= David Bradberry =

David Bradberry, sometimes called Bradbury (1736–1803), was an English nonconformist minister.

==Life==
Bradberry appears to have been resident in London in 1768, and for a time was minister of the congregation at Glovers' Hall, London, which then belonged to the baptists; but he went from Ramsgate to Manchester, where he succeeded the Rev. Timothy Priestley, brother of Joseph Priestley, 14 August 1785, as the minister of a congregational church in Cannon Street. He was not very successful in his ministry, which was disturbed by controversy, especially with some Scottish members, who were anxious to import the fashion of 'ruling elders,' and who eventually seceded and erected in Mosley Street what was then the largest dissenting chapel in Lancashire (according to Robert Halley). He resigned his position in 1794 and left the neighbourhood. He is buried in Bunhill Fields, where his gravestone states that he 'died 13 Jan. 1803, aged 67 years; having been a preacher of the gospel forty-two years.'

==Works==
Bradberry was the author of:
- 'A Challenge sent by the Lord of Hosts to the Chief of Sinners,' a sermon upon Amos iv. 12, London, printed for the author, 1766.
- 'Letter Relative to the Test Act,' 1789.
- 'Tetelestai, the Final Close.' a poem, in six parts, Manchester, 1704. This poem describes the day of judgment from an evangelical standpoint, in an unusual metre.
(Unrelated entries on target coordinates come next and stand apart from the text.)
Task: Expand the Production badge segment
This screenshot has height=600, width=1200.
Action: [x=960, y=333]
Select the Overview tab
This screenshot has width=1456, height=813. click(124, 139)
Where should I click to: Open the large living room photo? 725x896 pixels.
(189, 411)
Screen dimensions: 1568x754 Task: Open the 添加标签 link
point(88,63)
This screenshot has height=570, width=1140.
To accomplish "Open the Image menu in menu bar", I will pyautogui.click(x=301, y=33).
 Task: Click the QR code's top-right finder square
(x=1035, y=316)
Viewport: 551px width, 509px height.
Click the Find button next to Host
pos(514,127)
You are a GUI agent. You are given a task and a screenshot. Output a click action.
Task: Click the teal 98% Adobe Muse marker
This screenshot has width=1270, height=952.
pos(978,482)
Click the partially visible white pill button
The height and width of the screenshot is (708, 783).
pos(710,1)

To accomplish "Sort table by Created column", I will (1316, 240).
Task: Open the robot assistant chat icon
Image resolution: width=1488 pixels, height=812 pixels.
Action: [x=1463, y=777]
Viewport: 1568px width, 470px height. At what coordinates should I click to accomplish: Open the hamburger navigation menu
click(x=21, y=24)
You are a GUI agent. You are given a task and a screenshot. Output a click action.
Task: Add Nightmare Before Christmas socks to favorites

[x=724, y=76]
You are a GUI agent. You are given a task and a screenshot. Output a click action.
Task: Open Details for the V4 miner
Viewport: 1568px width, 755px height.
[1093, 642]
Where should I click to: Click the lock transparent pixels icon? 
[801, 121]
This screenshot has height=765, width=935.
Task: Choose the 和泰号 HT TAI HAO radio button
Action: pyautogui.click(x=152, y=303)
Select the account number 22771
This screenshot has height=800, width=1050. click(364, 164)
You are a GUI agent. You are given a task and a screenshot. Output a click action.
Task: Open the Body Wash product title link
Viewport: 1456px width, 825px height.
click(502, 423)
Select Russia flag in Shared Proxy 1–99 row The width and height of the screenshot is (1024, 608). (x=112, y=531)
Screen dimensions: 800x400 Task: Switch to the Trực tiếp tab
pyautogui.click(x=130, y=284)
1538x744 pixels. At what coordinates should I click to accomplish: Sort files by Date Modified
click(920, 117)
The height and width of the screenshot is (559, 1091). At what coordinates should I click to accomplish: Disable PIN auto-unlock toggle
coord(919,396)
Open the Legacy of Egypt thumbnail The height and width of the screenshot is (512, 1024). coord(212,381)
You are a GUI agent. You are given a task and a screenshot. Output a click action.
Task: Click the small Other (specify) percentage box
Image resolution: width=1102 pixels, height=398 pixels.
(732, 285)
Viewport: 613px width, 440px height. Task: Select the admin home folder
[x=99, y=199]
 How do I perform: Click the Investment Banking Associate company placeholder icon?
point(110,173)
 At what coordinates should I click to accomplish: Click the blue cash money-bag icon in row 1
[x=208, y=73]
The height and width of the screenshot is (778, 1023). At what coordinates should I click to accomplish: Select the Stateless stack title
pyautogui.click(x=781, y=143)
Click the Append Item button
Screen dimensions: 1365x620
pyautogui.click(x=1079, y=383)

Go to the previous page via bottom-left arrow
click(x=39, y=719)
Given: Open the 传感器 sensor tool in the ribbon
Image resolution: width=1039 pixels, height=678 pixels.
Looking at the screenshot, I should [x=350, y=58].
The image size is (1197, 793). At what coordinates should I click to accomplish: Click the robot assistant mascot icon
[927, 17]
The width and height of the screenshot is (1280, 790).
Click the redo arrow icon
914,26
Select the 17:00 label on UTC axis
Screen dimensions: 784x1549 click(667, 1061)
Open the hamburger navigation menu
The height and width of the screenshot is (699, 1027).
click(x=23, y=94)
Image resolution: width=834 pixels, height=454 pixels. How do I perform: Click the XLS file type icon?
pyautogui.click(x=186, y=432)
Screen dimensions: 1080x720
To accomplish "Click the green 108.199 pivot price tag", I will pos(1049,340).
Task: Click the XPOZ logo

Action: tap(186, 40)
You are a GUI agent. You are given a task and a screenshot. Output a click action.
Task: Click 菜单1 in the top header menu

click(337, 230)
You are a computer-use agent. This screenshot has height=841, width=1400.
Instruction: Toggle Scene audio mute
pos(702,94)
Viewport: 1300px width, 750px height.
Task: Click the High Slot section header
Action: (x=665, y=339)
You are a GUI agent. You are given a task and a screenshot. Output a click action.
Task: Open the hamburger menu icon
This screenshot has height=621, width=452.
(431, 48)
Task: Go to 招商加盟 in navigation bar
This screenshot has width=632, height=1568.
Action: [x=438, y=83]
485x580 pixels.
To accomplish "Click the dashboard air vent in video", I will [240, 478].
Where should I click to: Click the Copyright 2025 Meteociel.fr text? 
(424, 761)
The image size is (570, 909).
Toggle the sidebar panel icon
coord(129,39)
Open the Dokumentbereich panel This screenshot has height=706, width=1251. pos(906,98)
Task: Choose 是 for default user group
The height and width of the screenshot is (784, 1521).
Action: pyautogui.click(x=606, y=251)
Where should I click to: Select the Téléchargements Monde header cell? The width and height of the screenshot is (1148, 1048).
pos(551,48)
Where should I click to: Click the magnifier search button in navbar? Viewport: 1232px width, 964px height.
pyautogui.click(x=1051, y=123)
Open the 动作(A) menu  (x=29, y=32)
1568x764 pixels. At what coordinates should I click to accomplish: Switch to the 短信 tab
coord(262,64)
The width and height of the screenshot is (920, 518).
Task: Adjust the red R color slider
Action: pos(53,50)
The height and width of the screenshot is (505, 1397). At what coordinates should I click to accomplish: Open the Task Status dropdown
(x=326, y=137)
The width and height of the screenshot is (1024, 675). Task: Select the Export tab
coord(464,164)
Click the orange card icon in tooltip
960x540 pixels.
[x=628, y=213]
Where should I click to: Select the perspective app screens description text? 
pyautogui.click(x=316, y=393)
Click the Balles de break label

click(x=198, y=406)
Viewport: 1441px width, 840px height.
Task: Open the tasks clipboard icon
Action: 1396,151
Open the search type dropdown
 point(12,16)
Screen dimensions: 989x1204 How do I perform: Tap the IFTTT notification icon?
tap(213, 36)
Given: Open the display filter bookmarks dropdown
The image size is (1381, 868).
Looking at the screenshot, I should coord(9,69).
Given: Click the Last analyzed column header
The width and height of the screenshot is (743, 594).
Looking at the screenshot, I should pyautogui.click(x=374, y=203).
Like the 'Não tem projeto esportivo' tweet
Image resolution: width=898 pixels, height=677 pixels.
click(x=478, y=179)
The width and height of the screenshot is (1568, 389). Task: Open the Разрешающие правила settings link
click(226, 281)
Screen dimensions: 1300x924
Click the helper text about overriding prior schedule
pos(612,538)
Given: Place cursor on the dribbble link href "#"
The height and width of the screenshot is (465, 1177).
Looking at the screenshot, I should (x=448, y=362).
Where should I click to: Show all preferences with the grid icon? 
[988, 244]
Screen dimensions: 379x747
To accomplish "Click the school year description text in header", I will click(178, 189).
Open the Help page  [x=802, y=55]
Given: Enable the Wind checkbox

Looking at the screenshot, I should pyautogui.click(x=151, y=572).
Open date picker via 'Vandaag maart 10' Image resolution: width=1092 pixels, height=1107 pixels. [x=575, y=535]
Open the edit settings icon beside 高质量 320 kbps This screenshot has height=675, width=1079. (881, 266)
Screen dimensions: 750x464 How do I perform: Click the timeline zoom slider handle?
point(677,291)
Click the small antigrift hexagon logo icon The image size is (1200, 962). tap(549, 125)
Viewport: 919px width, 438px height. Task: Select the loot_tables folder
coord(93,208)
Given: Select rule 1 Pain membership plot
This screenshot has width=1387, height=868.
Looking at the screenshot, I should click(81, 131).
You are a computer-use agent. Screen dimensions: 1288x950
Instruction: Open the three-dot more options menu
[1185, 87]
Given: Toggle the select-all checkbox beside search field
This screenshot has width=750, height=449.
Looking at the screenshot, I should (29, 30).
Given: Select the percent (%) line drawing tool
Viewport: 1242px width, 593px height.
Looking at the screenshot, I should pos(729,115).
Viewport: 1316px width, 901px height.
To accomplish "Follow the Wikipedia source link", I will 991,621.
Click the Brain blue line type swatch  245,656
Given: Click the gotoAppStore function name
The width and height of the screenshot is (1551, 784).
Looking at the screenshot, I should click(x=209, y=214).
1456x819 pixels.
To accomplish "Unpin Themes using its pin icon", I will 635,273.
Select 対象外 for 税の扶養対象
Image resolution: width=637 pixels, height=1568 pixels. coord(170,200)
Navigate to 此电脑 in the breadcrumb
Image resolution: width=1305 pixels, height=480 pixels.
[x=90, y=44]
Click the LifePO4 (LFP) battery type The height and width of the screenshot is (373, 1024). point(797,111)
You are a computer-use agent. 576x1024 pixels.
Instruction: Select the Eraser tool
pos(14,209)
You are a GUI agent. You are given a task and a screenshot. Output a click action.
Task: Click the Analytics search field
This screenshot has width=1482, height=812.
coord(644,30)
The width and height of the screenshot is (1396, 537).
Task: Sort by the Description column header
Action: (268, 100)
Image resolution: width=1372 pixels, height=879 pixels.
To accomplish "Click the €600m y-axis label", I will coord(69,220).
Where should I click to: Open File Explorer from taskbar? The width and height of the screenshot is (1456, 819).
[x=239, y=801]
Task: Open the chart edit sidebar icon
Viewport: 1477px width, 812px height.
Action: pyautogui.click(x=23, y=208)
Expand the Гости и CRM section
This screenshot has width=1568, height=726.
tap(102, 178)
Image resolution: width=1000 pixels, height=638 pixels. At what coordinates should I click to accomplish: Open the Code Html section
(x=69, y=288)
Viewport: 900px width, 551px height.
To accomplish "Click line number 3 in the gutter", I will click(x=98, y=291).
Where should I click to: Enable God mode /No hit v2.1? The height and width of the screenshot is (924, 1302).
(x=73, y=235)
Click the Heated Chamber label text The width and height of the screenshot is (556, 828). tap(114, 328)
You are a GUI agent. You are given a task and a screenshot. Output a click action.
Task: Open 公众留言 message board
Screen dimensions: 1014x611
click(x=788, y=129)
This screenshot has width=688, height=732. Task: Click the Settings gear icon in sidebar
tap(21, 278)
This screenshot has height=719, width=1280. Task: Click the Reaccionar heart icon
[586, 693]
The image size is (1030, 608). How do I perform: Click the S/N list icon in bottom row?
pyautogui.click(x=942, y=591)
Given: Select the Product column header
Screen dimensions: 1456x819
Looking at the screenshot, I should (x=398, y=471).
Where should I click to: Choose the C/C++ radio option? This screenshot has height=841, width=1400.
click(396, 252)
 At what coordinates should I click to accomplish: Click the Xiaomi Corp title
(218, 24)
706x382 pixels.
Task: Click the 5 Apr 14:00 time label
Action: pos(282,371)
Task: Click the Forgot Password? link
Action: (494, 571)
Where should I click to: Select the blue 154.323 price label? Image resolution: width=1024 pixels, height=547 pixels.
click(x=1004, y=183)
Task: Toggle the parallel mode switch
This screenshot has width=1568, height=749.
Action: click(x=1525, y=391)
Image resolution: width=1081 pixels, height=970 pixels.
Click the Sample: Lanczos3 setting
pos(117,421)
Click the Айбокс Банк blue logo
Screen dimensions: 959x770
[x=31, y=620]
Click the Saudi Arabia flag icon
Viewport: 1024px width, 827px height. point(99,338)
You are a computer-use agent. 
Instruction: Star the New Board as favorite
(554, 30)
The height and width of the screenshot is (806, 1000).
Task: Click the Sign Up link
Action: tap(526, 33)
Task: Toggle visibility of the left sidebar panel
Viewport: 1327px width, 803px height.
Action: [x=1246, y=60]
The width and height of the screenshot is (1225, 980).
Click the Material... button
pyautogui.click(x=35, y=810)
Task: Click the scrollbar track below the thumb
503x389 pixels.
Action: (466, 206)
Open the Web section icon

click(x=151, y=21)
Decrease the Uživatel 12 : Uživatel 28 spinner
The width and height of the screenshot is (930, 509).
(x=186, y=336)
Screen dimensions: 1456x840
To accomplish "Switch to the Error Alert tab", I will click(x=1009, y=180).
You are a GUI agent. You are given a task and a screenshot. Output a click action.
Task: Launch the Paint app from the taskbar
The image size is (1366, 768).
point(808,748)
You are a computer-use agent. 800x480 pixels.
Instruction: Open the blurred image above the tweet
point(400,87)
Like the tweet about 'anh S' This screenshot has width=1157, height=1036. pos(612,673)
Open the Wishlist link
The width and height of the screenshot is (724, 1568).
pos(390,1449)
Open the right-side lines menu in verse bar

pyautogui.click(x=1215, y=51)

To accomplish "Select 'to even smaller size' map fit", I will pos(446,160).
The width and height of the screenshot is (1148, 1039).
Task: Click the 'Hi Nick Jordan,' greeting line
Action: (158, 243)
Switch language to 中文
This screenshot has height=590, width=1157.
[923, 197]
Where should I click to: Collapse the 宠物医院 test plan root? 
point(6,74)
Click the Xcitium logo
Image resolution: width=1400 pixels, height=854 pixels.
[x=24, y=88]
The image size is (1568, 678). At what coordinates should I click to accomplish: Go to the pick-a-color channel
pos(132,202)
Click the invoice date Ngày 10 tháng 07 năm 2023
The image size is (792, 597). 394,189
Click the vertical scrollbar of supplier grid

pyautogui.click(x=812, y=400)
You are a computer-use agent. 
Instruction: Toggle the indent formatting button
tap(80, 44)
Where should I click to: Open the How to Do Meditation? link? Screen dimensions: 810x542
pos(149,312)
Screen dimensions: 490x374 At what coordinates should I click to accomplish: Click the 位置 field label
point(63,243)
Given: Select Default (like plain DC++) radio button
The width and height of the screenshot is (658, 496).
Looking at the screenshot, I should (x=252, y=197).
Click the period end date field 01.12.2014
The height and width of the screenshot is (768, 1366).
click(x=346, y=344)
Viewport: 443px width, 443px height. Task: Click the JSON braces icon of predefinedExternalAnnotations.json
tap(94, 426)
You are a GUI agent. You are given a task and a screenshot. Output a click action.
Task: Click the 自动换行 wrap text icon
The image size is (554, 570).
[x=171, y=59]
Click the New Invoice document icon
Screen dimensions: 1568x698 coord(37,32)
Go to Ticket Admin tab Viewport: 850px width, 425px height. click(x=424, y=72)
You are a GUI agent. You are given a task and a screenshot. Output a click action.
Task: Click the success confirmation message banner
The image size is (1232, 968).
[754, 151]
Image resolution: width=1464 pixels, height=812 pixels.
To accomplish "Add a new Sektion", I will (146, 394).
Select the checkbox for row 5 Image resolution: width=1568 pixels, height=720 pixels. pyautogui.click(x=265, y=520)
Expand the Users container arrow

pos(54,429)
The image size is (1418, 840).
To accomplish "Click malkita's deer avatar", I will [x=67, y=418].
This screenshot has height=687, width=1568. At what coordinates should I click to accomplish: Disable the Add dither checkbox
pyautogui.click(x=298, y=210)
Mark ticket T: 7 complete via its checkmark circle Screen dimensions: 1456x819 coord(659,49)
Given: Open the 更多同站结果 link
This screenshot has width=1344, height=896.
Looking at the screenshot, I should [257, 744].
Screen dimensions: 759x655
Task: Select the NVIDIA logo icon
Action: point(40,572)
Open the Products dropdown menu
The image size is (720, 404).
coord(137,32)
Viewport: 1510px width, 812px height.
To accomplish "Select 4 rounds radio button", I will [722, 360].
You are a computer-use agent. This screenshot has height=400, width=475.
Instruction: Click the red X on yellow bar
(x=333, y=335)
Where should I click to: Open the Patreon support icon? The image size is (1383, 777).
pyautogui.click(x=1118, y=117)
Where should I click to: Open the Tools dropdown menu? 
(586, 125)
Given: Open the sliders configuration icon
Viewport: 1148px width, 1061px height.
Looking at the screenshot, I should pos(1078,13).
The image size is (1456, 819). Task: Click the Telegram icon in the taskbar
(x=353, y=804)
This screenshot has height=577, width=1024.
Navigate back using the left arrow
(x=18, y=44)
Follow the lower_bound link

The book is also a literary curiosity from its dedication, addressed to the Deity, who is styled, among many other titles, 'His most sublime, most high and mighty, most puissant, most sacred, most faithful, most gracious, most catholic, most serene, most reverend,' and 'Governor-general of the World, Chief Shepherd or Archbishop of Souls, Chief Justice of Final Appeals, Judge of the Last Assize, Distributor of Rights and Finisher of Fates, Father of Mercies and Friend of Men'.